If you had done the after take-off checks, thus included the compass check (red arrow in the app) than you would have seen that the compass had a 180 degrees fault.

This check is best performed before launch because erratic flight might begin immediately after launch.

The .DAT shows that the mag data has the MA pointing 10° at launch

Got it, I will definitely never take that for granted again.
How, though, did forward stick movement at the beginning of the flight translate correctly to forward drone movement? I flew it up and forward over to the hover spot without issue, despite an apparently inverted compass.

Up elevator causes the back motors to increase and/or the front motors to decrease speed.
So it flew forward.The compass or Yaw value isn’t relevant here.

A compromised Yaw becomes a problem when the MA is attempting to correct it’s position.

And, a compass calibration here or anywhere else will not have prevented this incident. A calibration compensates for magnetic anomalies on the AC and can’t compensate for magnetic anomalies external to the AC.

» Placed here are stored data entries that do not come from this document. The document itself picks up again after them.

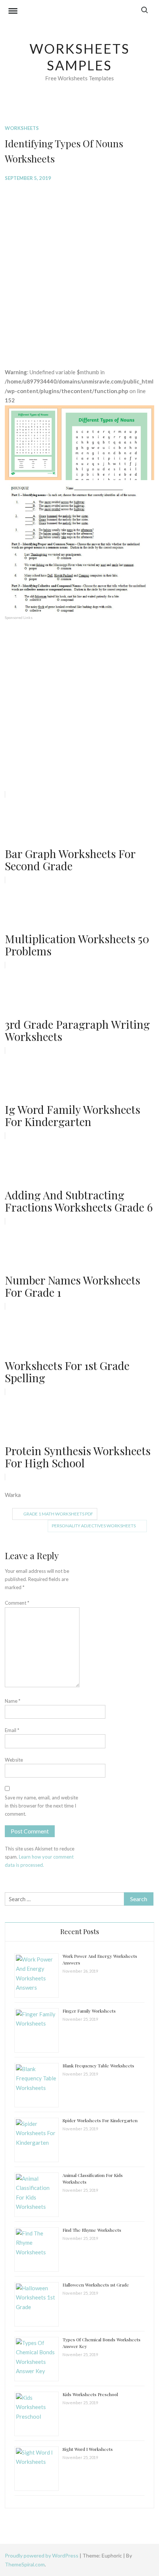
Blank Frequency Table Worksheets (98, 2065)
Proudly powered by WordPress (42, 2555)
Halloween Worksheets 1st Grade (95, 2285)
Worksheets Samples (80, 56)
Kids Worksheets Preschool (90, 2394)
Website (14, 1760)
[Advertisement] (79, 269)
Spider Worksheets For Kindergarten (100, 2120)
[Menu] (13, 12)
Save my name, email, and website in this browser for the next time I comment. (41, 1806)
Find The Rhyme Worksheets (91, 2230)
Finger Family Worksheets (89, 2011)
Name (12, 1701)
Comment (17, 1603)
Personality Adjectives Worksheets (94, 1525)
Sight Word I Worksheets (87, 2449)
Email (12, 1730)
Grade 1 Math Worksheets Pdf (58, 1514)
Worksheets (22, 128)
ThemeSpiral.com (25, 2564)
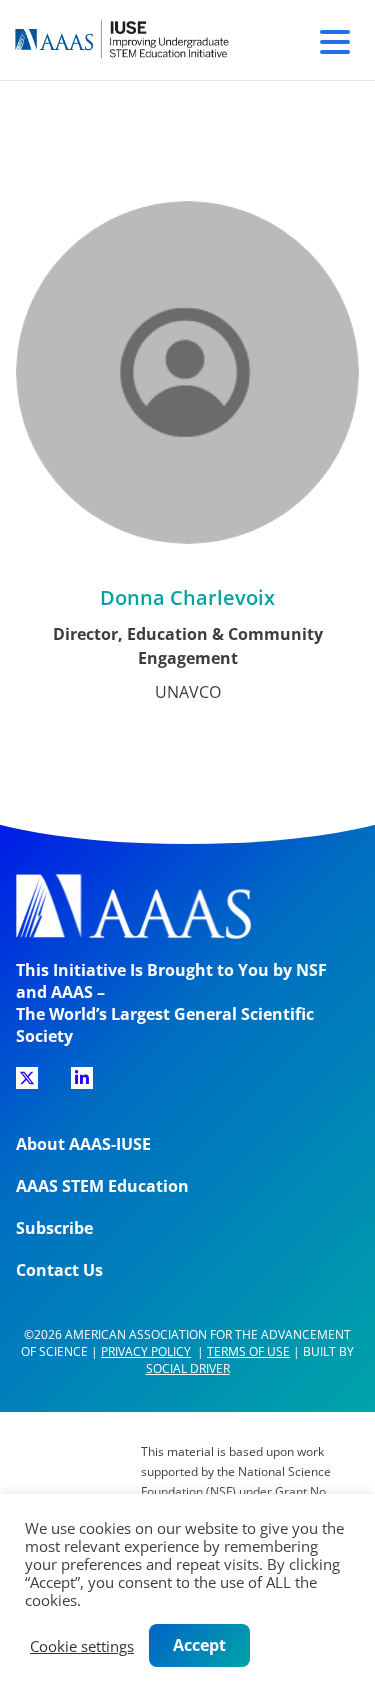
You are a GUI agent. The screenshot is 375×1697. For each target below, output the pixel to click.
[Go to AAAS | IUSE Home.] (140, 40)
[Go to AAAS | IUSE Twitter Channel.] (27, 1078)
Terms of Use (248, 1351)
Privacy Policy (146, 1351)
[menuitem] (27, 1085)
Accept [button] (199, 1645)
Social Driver (188, 1368)
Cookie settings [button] (82, 1646)
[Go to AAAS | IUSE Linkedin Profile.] (82, 1078)
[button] (335, 39)
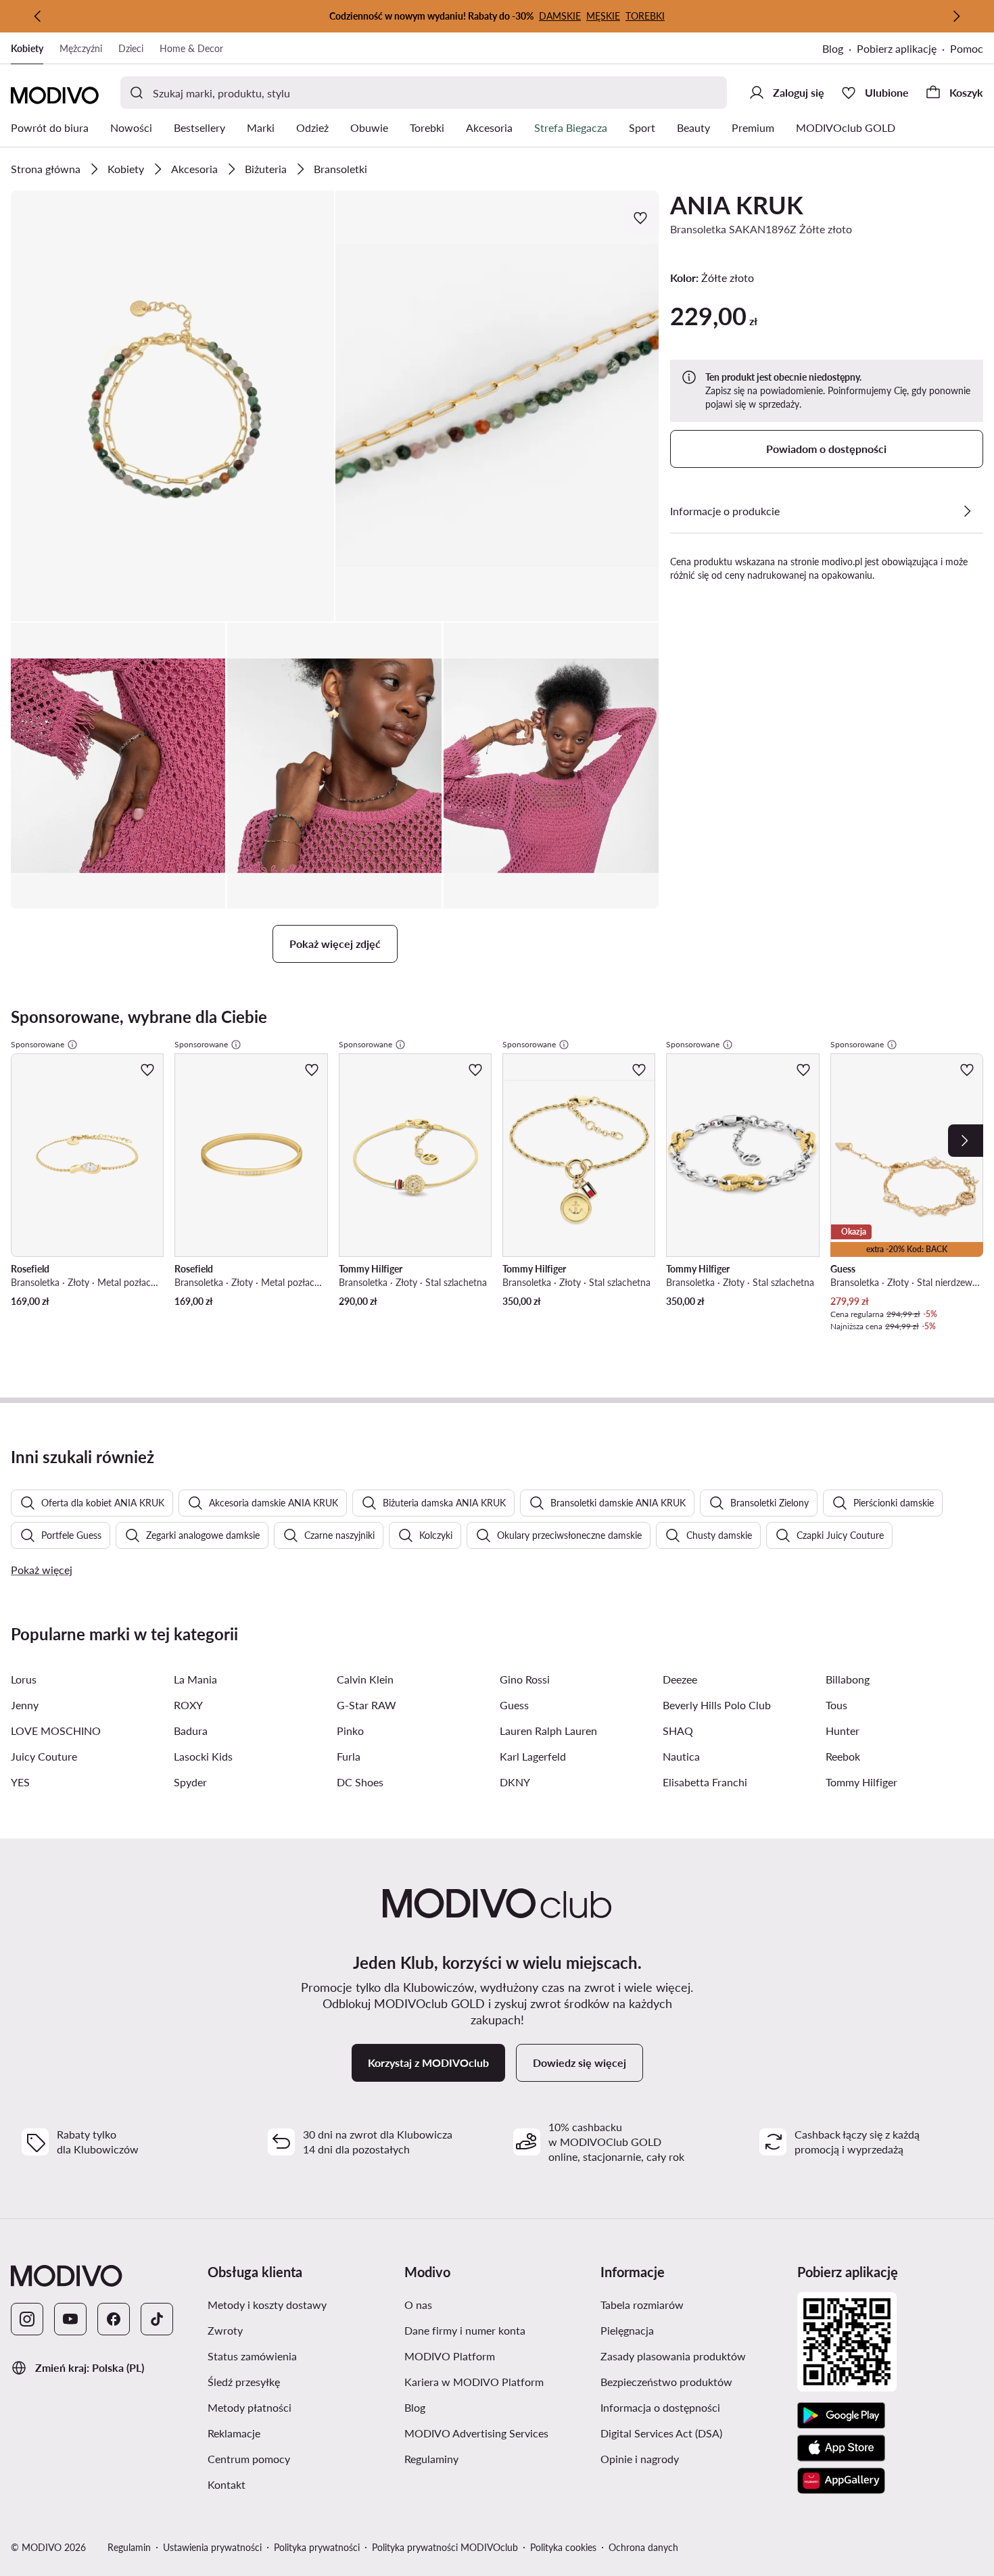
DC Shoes (360, 1781)
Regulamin (129, 2547)
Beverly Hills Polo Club (717, 1704)
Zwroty (289, 2330)
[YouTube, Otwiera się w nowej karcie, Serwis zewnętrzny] (70, 2319)
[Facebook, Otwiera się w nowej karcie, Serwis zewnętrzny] (113, 2319)
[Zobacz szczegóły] (967, 511)
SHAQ (678, 1730)
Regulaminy (495, 2458)
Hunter (842, 1730)
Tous (836, 1704)
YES (20, 1781)
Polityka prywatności (317, 2547)
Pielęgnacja (691, 2330)
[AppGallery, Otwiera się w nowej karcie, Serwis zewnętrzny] (841, 2480)
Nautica (681, 1756)
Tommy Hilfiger (861, 1781)
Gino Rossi (525, 1679)
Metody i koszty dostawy (301, 2304)
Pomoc (966, 48)
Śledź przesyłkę (301, 2381)
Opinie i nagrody (693, 2458)
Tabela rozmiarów (693, 2304)
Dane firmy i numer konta (497, 2330)
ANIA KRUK (736, 205)
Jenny (25, 1704)
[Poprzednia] (38, 16)
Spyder (190, 1781)
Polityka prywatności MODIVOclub (445, 2547)
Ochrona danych (643, 2547)
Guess (514, 1704)
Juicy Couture (44, 1756)
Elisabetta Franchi (705, 1781)
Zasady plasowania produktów (693, 2355)
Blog (839, 49)
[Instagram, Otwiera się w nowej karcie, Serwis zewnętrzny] (27, 2319)
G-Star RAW (366, 1704)
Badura (191, 1730)
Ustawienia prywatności (212, 2547)
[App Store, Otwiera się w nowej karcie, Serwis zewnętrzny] (841, 2448)
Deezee (680, 1679)
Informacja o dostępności (693, 2407)
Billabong (848, 1679)
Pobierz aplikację (903, 49)
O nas (482, 2304)
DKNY (515, 1781)
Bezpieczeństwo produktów (693, 2381)
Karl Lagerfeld (533, 1756)
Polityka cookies (563, 2547)
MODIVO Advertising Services (497, 2432)
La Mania (195, 1679)
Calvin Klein (365, 1679)
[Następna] (956, 16)
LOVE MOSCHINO (56, 1730)
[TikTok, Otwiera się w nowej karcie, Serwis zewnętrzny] (157, 2319)
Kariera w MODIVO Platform (497, 2381)
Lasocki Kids (203, 1756)
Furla (348, 1756)
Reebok (843, 1756)
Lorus (24, 1679)
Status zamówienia (301, 2355)
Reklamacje (298, 2432)
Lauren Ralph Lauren (548, 1730)
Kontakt (291, 2484)
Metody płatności (301, 2407)
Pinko (350, 1730)
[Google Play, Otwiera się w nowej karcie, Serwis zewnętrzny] (841, 2415)
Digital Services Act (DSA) (693, 2432)
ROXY (188, 1704)
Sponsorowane (37, 1044)
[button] (172, 406)
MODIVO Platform (497, 2355)
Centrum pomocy (301, 2458)
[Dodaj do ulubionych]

Ok, but the logs show I was holding up and forward at takeoff. So by the logic of an inverted compass (and the later opposite world insanity), shouldn’t the drone of then flown up and towards me? If I had gone up alone, then perhaps uneven motor speed could be to blame. But I was actively moving forward.

Yes, you were holding forward elevator. That’s why the AC decreased the front motor speed which caused the AC to pitch down. So the AC moved forward in it’s frame of reference. As I said the Yaw value isn’t used here.

It’s like pressing the gas pedal in your car which then moves forward.